Before companies rush to invest in this market, however, it is worth their while to remember that the readiness and uptake for such vehicles differs greatly geographically. For example, following a study published in 2018, 92% of Chinese would be ready to buy an autonomous car, compared with only around 35% of drivers in France, Germany and US. Meanwhile, the infrastructure of different nations will also be significantly less accommodating of the new technology.

Use digital for steering thr activity

Elsewhere, Cordence’s analysis has suggested that hooking the cars of tomorrow into the Internet of Things is also likely to see a rapid change in the business model for car maintenance, providing real-time diagnostics for problems. This presents chances for partnerships to improve the connectivity of cars, especially with tech companies; for example, PSA partnered with IBM for a global agreement on services in their vehicle. Meanwhile, data could also be sold to other parties with an interest in this data, such as the government, which could use it to manage traffic levels, or ensure that only adequately maintained vehicles take to the road.

Glutron added, “With the increase in the amount of client data and connected opportunities, the recommendation is to set up data-centric approaches. The value is now in the customer data. The general prerequisites are to rework the data model and the Enterprise Architecture and generally build up a data lake including data from all sources (internal and external, structured and unstructured).”

From automotive to mobility

Relating further to the idea of connectivity, the report claimed that automotive firms must now adjust their models in line with the provision of end-to-end mobility, rather than treating the sale of a car as an end point in their relationship with the customer. In order to realise this transformation, transformations are likely to become more and more important.

A network of partner companies means automotive firms can provide a global mobility experience. As the vehicle is increasingly connected to its environment, new partners can also be cities, governments, and other service providers within the global mobility services industry in which the car brands want to take part.

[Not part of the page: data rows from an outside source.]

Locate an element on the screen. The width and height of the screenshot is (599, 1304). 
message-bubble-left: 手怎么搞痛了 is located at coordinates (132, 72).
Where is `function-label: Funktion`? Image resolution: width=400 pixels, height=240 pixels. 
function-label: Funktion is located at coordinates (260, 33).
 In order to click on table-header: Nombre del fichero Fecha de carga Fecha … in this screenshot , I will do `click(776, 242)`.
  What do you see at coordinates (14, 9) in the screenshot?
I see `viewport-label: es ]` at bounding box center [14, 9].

According to the study, the target is clear. Companies must look to a holistic transport service, offering to move customers from A to B in a unique and pleasant way – otherwise they might as well take public transport. At the same time, they should extend the services reachable “on-board” (especially the enhancement of the connectivity between the car and smartphones or other connected devices), and reach high standards in terms of user experience (online sales, online payment, customised experience during and after the use of the car).

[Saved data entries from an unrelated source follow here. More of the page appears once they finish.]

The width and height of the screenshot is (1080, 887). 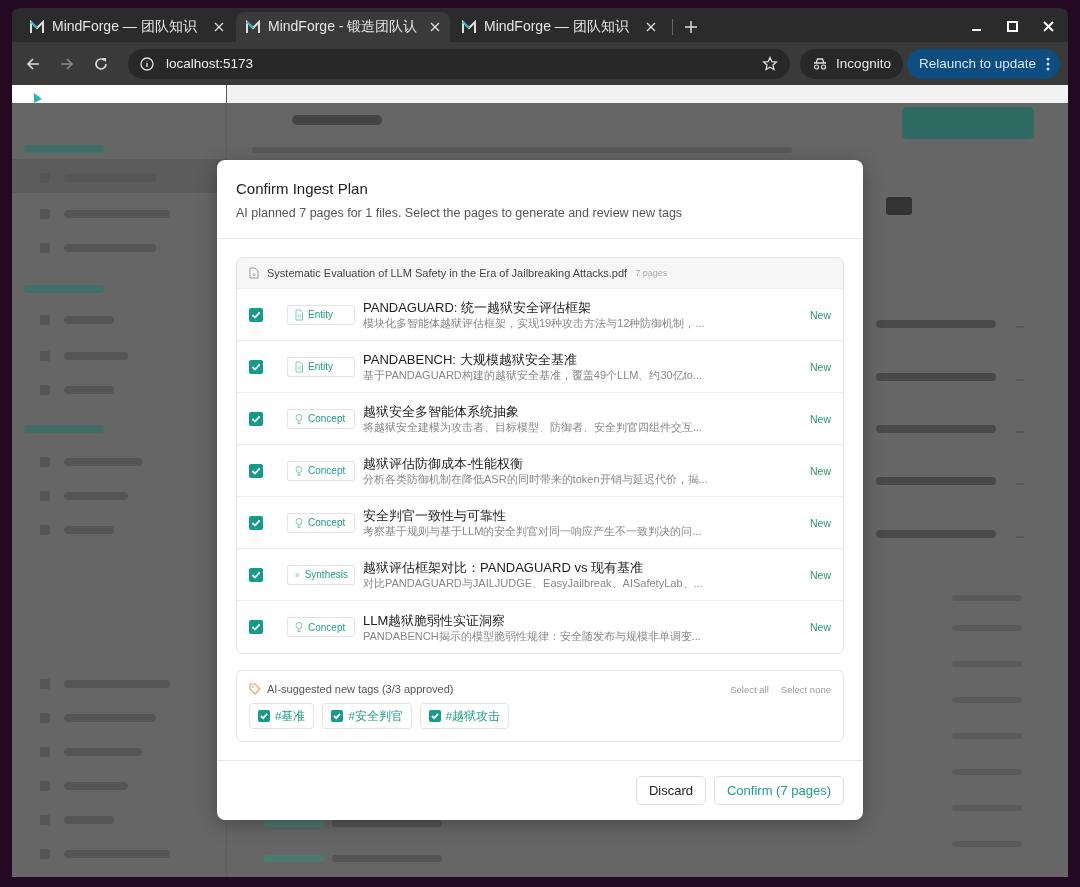 What do you see at coordinates (444, 464) in the screenshot?
I see `page-title: 越狱评估防御成本-性能权衡` at bounding box center [444, 464].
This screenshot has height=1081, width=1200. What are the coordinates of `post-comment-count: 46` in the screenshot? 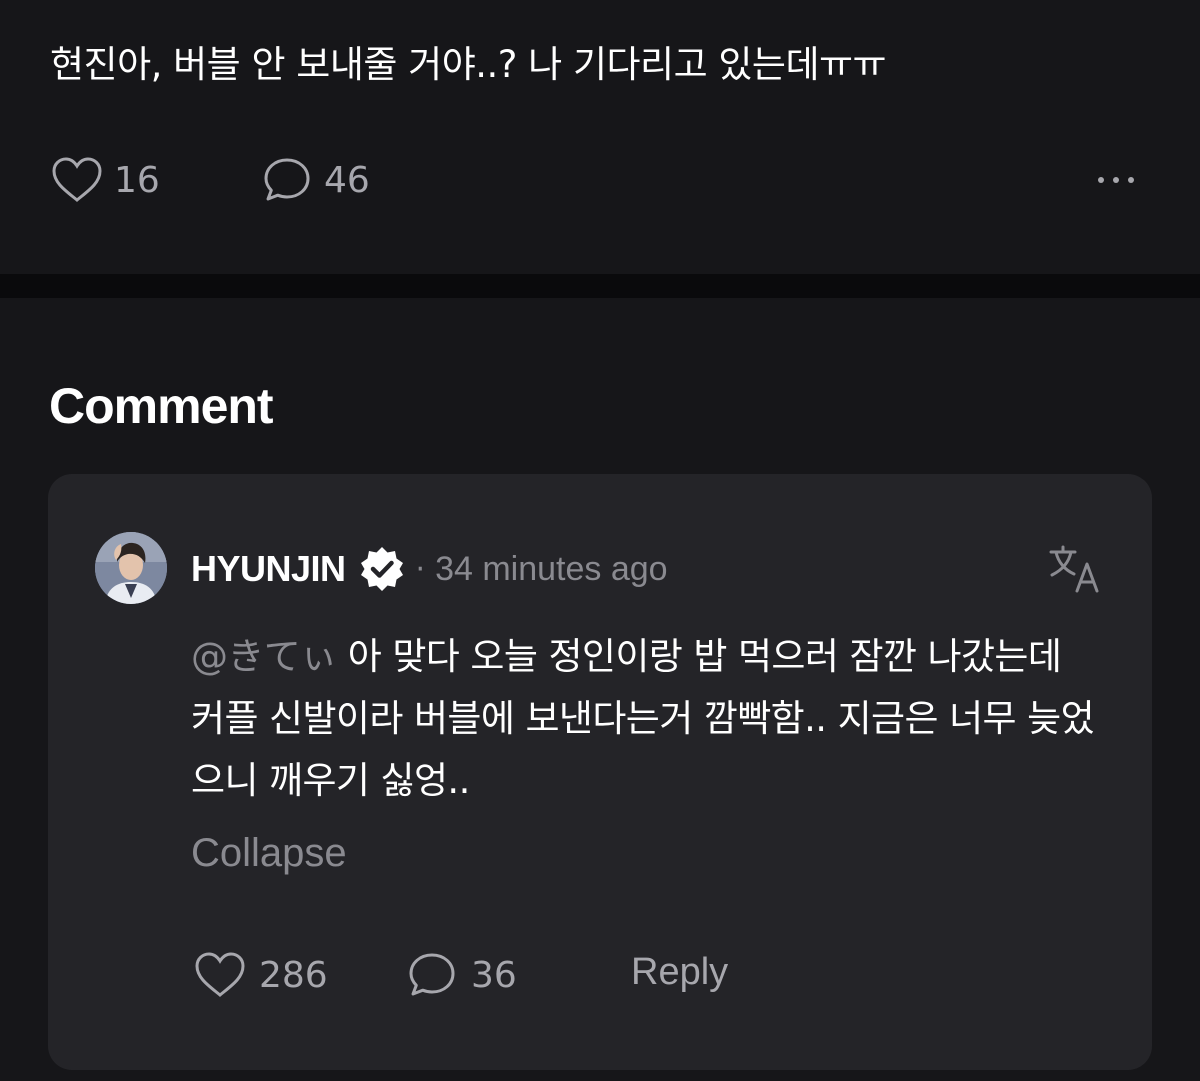 It's located at (347, 180).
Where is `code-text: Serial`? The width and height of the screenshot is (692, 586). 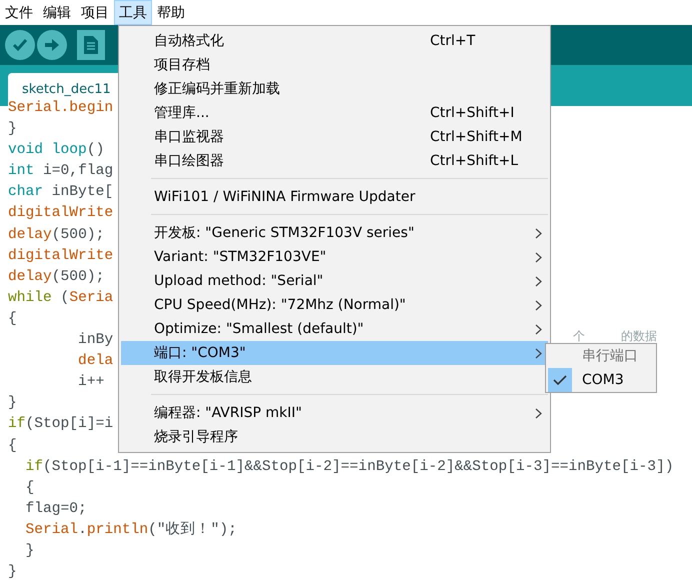
code-text: Serial is located at coordinates (51, 530).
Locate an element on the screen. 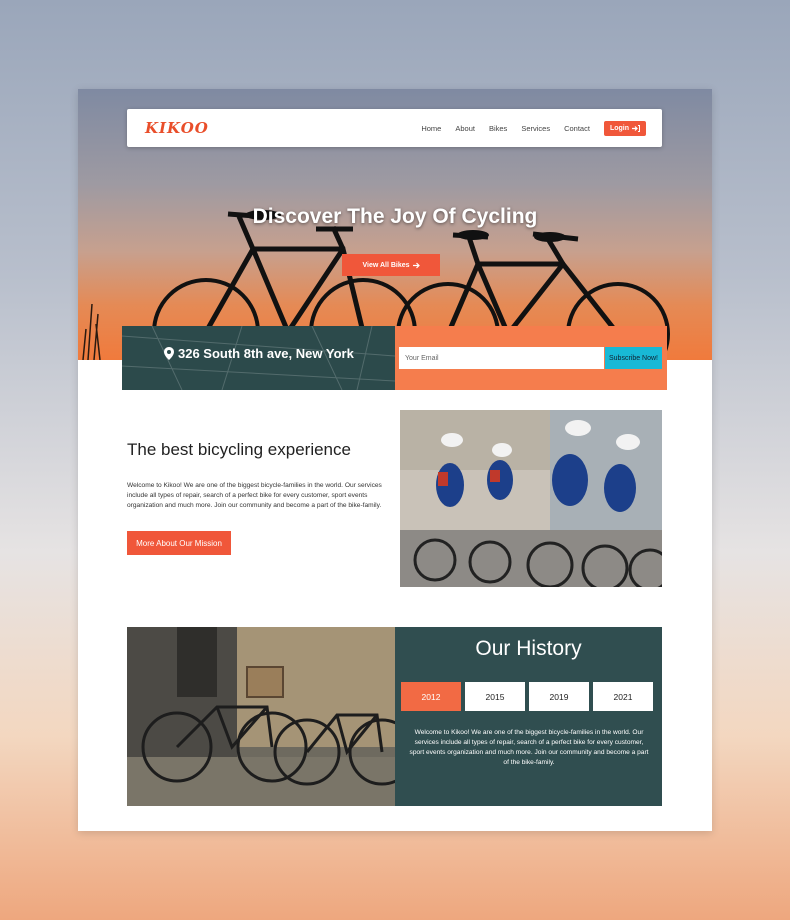 The height and width of the screenshot is (920, 790). nav-item-about: About is located at coordinates (465, 128).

Concluding the report, Glutron stated, “These mobility market transformations could be considered a threat for the car manufacturers. Quite the opposite: if they take up the challenge and review their business model so that they become the service provider – communicating no longer to a driver but to a ‘mobility customer’ – they can then take advantage of their expertise and their position as a historical player. The most convenient means of transport are cars, and building a car is highly-skilled work.”